Even if one is very, very generous, and not at all credulous, and takes at face value the strenuous official denials of knowledge of wrongdoing (in the cases of Barclays and News International), one question does arise. Why do corporations always find themselves chock full of people who undertake anti-social actions which result in more money for them and higher profits for the corporation?

It couldn’t have anything to with the fact that corporations are legally obliged to maximize profits. That they are institutionally selfish organisations, dedicated to destroying the competition? Could it?

But because the current British political discourse cannot make 2 and 2 equal 4, politics inhabits a fairly tale landscape of one public inquiry after another into the moral failures of corporate culture, each promising to “restore confidence”. George Osborne’s “age of responsibility” has about as much chance of coming about as England do of beating Spain in the next World Cup Final.

Even the pale pink Polly Toynbee, who in today’s political culture probably counts as a dangerous leftist, can’t avoid making the obvious connections.

Rupert Murdoch, she pointed out, has done what all businessmen do, given the chance – strive to gain a monopoly. The consumer and morality can go whistle. “The success of his business was built on gaining the edge by evading regulators and avoiding taxes, as all companies will unless stopped,” she said. “So let's not obsess over his character.”
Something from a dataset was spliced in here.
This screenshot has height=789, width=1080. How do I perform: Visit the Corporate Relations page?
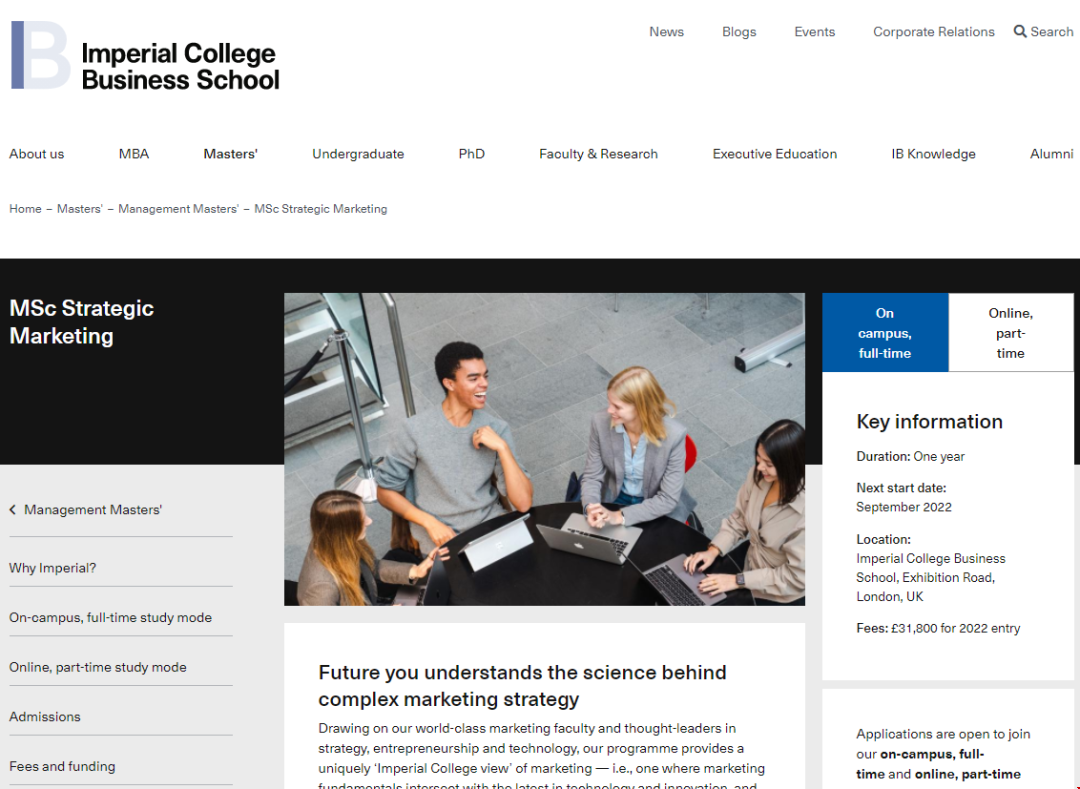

But we are obsessing about Murdoch’s character and Bob Diamond’s character and the cultures they propagated. All this obsessing, consciously or unconsciously, evades an understanding of a structural explanation for corporate crimes

It was not ordained by Yahweh on tablets of stone at the dawn of time that the economic organisations humans depend on for their livelihood should be run for the exclusive benefit of small groups of owners. Or that those enterprises should compete for their survival with similarly constituted rivals in a market. But contemporary politics and culture acts as though it was.

It really is time to see through the excuses.